─── EXERCISE INPUTS ───

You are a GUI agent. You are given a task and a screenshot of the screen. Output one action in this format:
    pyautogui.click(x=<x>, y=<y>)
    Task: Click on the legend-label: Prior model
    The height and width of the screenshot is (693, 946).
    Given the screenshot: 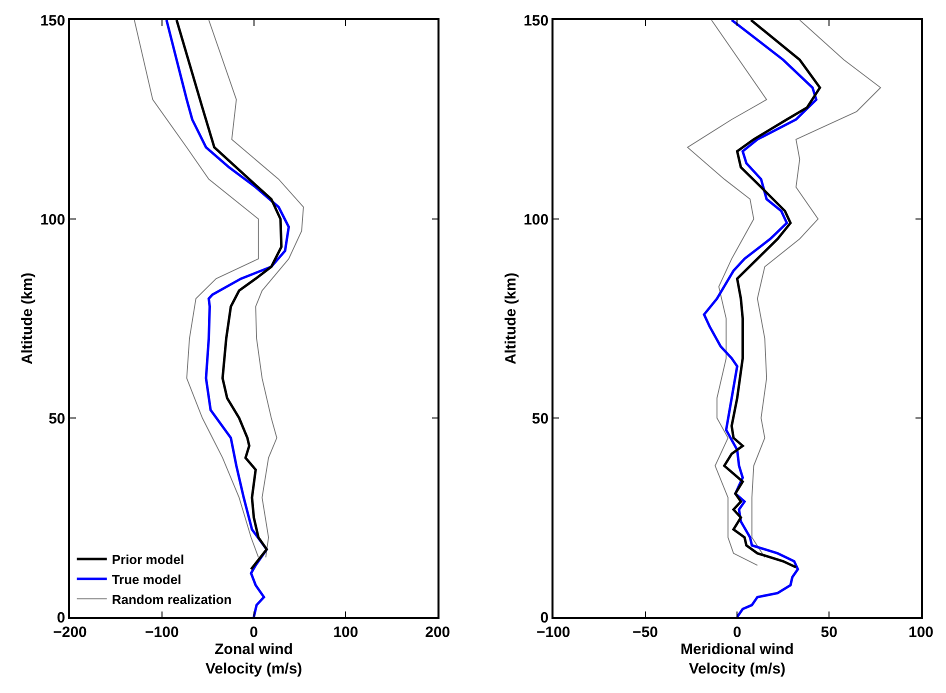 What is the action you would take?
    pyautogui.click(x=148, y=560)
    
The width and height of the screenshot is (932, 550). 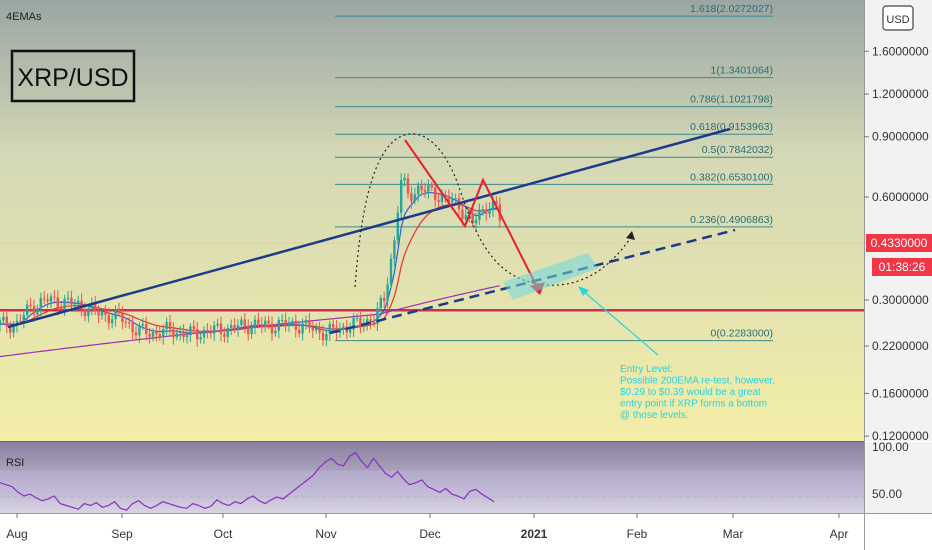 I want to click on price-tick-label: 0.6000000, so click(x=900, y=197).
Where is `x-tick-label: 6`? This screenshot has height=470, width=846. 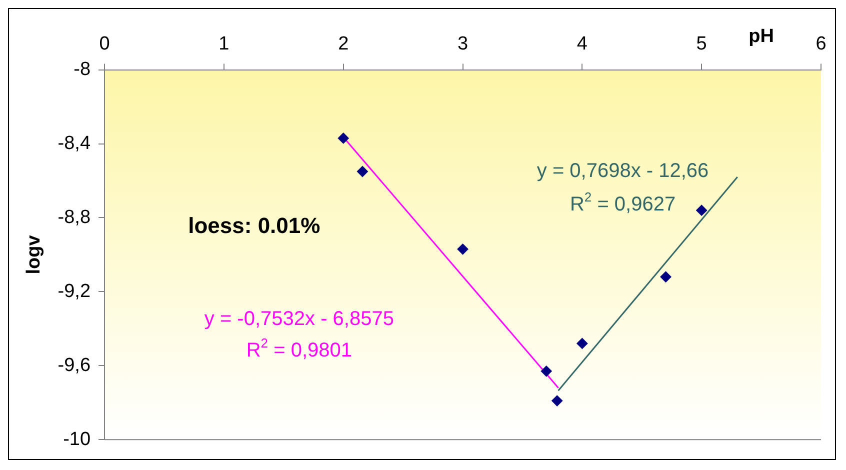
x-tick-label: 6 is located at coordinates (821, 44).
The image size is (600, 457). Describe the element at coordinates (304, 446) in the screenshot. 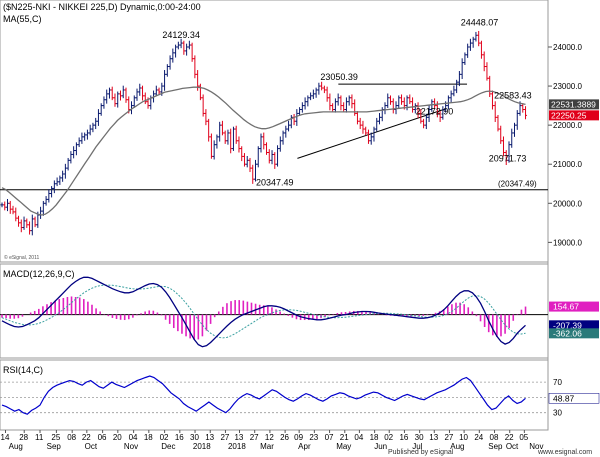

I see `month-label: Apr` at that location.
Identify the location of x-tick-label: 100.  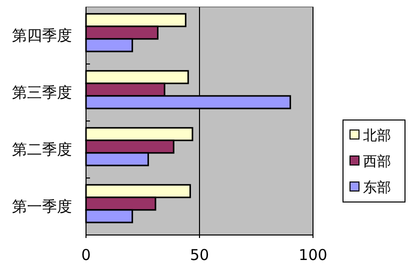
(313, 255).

───

## TASK TO CARRY OUT
Put each line of the data, from the line containing "has height=470, width=846." through the end of the data, into a JSON list of strings with one string per line. Skip blank lines and leave the pictures out.

## EXERCISE ANSWER
[
  "Where is `x-tick-label: 6`? This screenshot has height=470, width=846. ",
  "x-tick-label: 6 is located at coordinates (821, 44).",
  "The image size is (600, 457). Describe the element at coordinates (304, 446) in the screenshot. ",
  "I see `month-label: Apr` at that location.",
  "Identify the location of x-tick-label: 100.  ",
  "(313, 255)."
]